PROMPT: Give the data again, word for word.

AVAILABLE RECORDS:
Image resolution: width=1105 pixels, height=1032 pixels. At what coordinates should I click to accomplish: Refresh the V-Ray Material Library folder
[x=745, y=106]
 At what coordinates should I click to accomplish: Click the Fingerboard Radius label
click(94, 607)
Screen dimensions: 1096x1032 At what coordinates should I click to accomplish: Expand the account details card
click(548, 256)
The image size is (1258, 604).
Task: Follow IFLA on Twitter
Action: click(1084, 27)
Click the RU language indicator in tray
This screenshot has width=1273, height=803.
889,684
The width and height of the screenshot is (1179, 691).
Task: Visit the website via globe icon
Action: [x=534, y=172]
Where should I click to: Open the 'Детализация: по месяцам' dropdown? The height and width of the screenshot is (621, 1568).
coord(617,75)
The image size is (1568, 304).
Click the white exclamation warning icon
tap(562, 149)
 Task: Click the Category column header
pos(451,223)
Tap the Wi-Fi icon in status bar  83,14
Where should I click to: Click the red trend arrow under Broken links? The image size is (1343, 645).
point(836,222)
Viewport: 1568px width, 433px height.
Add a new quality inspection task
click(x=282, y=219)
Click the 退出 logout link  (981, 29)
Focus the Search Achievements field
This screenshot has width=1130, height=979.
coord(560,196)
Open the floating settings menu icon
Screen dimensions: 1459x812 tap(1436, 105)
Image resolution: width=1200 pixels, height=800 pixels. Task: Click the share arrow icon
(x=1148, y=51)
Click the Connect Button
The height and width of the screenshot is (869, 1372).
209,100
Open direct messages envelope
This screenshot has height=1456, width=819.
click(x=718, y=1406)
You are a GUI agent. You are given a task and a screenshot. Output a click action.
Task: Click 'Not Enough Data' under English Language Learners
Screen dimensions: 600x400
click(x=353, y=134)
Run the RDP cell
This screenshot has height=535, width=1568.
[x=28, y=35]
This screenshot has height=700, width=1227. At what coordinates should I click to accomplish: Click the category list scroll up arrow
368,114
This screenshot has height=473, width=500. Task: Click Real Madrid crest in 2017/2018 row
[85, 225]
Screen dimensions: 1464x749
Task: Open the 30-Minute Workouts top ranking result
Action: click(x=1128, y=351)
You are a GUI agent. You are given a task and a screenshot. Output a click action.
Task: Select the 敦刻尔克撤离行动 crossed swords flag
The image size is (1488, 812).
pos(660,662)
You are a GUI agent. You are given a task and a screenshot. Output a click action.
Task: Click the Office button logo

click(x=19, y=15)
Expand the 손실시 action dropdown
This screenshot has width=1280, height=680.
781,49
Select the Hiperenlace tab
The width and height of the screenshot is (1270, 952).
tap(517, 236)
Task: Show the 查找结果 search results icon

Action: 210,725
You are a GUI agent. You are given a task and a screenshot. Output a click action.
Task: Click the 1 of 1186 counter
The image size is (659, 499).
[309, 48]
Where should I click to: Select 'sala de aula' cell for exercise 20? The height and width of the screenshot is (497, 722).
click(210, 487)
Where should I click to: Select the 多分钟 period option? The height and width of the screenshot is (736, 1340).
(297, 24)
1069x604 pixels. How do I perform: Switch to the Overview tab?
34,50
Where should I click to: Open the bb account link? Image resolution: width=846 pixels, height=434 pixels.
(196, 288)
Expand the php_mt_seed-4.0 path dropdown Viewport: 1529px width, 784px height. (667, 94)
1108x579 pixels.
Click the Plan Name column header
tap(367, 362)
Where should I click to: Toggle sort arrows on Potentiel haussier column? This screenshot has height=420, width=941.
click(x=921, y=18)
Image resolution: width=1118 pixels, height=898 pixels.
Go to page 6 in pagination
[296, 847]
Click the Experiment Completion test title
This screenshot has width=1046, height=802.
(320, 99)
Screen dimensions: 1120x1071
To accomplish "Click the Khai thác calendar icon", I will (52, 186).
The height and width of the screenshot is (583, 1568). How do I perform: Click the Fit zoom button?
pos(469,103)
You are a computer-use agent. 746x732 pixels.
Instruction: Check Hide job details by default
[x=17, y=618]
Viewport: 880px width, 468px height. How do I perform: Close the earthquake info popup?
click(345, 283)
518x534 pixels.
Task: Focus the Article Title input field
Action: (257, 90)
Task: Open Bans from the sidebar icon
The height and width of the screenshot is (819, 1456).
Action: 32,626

PROBLEM SOLUTION:
Image resolution: width=1105 pixels, height=1032 pixels. At what coordinates should I click to accomplish: Refresh the V-Ray Material Library folder
[x=745, y=106]
 At what coordinates should I click to accomplish: Click the Fingerboard Radius label
click(94, 607)
Screen dimensions: 1096x1032 At what coordinates should I click to accomplish: Expand the account details card
click(548, 256)
The image size is (1258, 604).
Task: Follow IFLA on Twitter
Action: click(1084, 27)
Click the RU language indicator in tray
This screenshot has width=1273, height=803.
889,684
The width and height of the screenshot is (1179, 691).
Task: Visit the website via globe icon
Action: [x=534, y=172]
Where should I click to: Open the 'Детализация: по месяцам' dropdown? The height and width of the screenshot is (621, 1568).
coord(617,75)
The image size is (1568, 304).
Click the white exclamation warning icon
tap(562, 149)
 Task: Click the Category column header
pos(451,223)
Tap the Wi-Fi icon in status bar  83,14
Where should I click to: Click the red trend arrow under Broken links? The image size is (1343, 645).
point(836,222)
Viewport: 1568px width, 433px height.
Add a new quality inspection task
click(x=282, y=219)
Click the 退出 logout link  (981, 29)
Focus the Search Achievements field
This screenshot has width=1130, height=979.
coord(560,196)
Open the floating settings menu icon
Screen dimensions: 1459x812 tap(1436, 105)
Image resolution: width=1200 pixels, height=800 pixels. Task: Click the share arrow icon
(x=1148, y=51)
Click the Connect Button
The height and width of the screenshot is (869, 1372).
209,100
Open direct messages envelope
This screenshot has height=1456, width=819.
click(x=718, y=1406)
You are a GUI agent. You are given a task and a screenshot. Output a click action.
Task: Click 'Not Enough Data' under English Language Learners
Screen dimensions: 600x400
click(x=353, y=134)
Run the RDP cell
This screenshot has height=535, width=1568.
[x=28, y=35]
This screenshot has height=700, width=1227. At what coordinates should I click to accomplish: Click the category list scroll up arrow
368,114
This screenshot has height=473, width=500. Task: Click Real Madrid crest in 2017/2018 row
[85, 225]
Screen dimensions: 1464x749
Task: Open the 30-Minute Workouts top ranking result
Action: click(x=1128, y=351)
You are a GUI agent. You are given a task and a screenshot. Output a click action.
Task: Select the 敦刻尔克撤离行动 crossed swords flag
The image size is (1488, 812).
pos(660,662)
You are a GUI agent. You are given a task and a screenshot. Output a click action.
Task: Click the Office button logo

click(x=19, y=15)
Expand the 손실시 action dropdown
This screenshot has width=1280, height=680.
781,49
Select the Hiperenlace tab
The width and height of the screenshot is (1270, 952).
tap(517, 236)
Task: Show the 查找结果 search results icon

Action: 210,725
You are a GUI agent. You are given a task and a screenshot. Output a click action.
Task: Click the 1 of 1186 counter
The image size is (659, 499).
[309, 48]
Where should I click to: Select 'sala de aula' cell for exercise 20? The height and width of the screenshot is (497, 722).
click(210, 487)
Where should I click to: Select the 多分钟 period option? The height and width of the screenshot is (736, 1340).
(297, 24)
1069x604 pixels. How do I perform: Switch to the Overview tab?
34,50
Where should I click to: Open the bb account link? Image resolution: width=846 pixels, height=434 pixels.
(196, 288)
Expand the php_mt_seed-4.0 path dropdown Viewport: 1529px width, 784px height. (667, 94)
1108x579 pixels.
Click the Plan Name column header
tap(367, 362)
Where should I click to: Toggle sort arrows on Potentiel haussier column? This screenshot has height=420, width=941.
click(x=921, y=18)
Image resolution: width=1118 pixels, height=898 pixels.
Go to page 6 in pagination
[296, 847]
Click the Experiment Completion test title
This screenshot has width=1046, height=802.
(320, 99)
Screen dimensions: 1120x1071
To accomplish "Click the Khai thác calendar icon", I will (52, 186).
The height and width of the screenshot is (583, 1568). How do I perform: Click the Fit zoom button?
pos(469,103)
You are a computer-use agent. 746x732 pixels.
Instruction: Check Hide job details by default
[x=17, y=618]
Viewport: 880px width, 468px height. How do I perform: Close the earthquake info popup?
click(345, 283)
518x534 pixels.
Task: Focus the Article Title input field
Action: (257, 90)
Task: Open Bans from the sidebar icon
The height and width of the screenshot is (819, 1456).
Action: 32,626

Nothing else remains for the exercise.